Hanna und Ismail sind neu in der Stadt und haben auch sonst viel gemeinsam: Beide sind Ende zwanzig, Single, arbeiten in einer Agentur und suchen dringend eine bezahlbare Wohnung. Wie die meisten Suchenden scannen sie täglich die Online-Portale und schreiben Bewerbungen. Viele Bewerbungen. Ihre Anschreiben sind nahezu identisch: Klar, freundlich und in gutem Deutsch verfasst. Und doch: Hanna wird rasch zu einigen Besichtigungen eingeladen, Ismail hingegen erhält deutlich weniger Antworten.

illustriertes Portrait von Hanna

Hanna Berg

27 Jahre alt, ledig, arbeitet im Bereich Marketing. Hanna spricht und schreibt fehlerfreies Deutsch.

illustriertes Portrait von Ismail

Ismail Hamed

27 Jahre alt, ledig, arbeitet im Bereich Marketing. Ismail spricht und schreibt fehlerfreies Deutsch.

Ist das Zufall oder steckt dahinter eine systematische Benachteiligung? Wir wollten es genau wissen und haben über mehrere Wochen hinweg 20.000 Wohnungsanfragen verschickt, mit fiktiven deutschen und nicht-deutschen Profilen. Natürlich sind Hanna und Ismail nicht in den direkten Wettstreit um die gleiche Wohnung getreten, denn dann hätte neben ihrer Herkunft wohl auch ihr Geschlecht das Ergebnis beeinflusst. Wir haben immer nur Frauen oder nur Männer gegeneinander antreten lassen.

Rund 8.000 Antworten haben wir auf unsere Anfragen erhalten – und ihre Auswertung belegt: Menschen mit ausländischem Namen werden auf dem Mietmarkt deutlich diskriminiert. Besonders hart trifft es Wohnungssuchende mit türkischer oder arabischer Herkunft. In jedem vierten Fall, in dem ein Deutscher eine Einladung zu einer Besichtigung erhält, werden sie übergangen.

Arabisch
27 %
Türkisch
24 %
Polnisch
12 %
Italienisch
8 %

In so vielen Fällen mit mindestens einer Einladung wird der Bewerber mit Migrationshintergrund diskriminiert.

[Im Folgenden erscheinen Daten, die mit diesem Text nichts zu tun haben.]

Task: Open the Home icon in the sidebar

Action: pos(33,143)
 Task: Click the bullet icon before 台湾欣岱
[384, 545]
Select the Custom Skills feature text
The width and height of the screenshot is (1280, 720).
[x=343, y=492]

Zur Erinnerung: Die Benachteiligung erfolgt einzig und allein aufgrund des Namens. Und wir befinden uns erst auf der ersten Stufe des Auswahlprozesses. Die engere Auswahl durch einen Makler und die Entscheidung des Vermieters stehen noch aus – was vermutlich weitere Nachteile für nicht-deutsche Bewerber wie Ismail mit sich bringt.

Was unser Experiment ebenfalls zeigt: Zusätzlich zur Nationalität spielt auch das Geschlecht eine wichtige Rolle. Türkische Männer werden gegenüber deutschen Männern stärker benachteiligt als türkische Frauen gegenüber deutschen Frauen. Auch bei unseren arabischen Testpersonen stellen wir eine Tendenz zu einer stärkeren Diskriminierung von Männern fest. Eine weitere schlechte Nachricht für Ismail.

Nationalität männlich weiblich
Arabisch 31 % 23 %
Türkisch 33 % 16 %
Polnisch 12 % 12 %
Italienisch 8 % 8 %

Diskriminierung gegenüber deutschen Bewerbern, aufgeschlüsselt nach Geschlecht

Unterschiede treten auch zwischen privaten und gewerblichen Anbietern auf. Wir haben festgestellt, dass Privatpersonen ausländische Bewerber stärker diskriminieren als Makler, Hausverwaltungen oder Wohnungsunternehmen. Das mag damit zusammenhängen, dass sie seltener Massenbesichtigungen organisieren und bereits bei der Vergabe von Besichtigungsterminen härter selektieren. In Städten mit vielen privaten Wohnungsangeboten haben es ausländische Bewerber deshalb tendenziell schwerer.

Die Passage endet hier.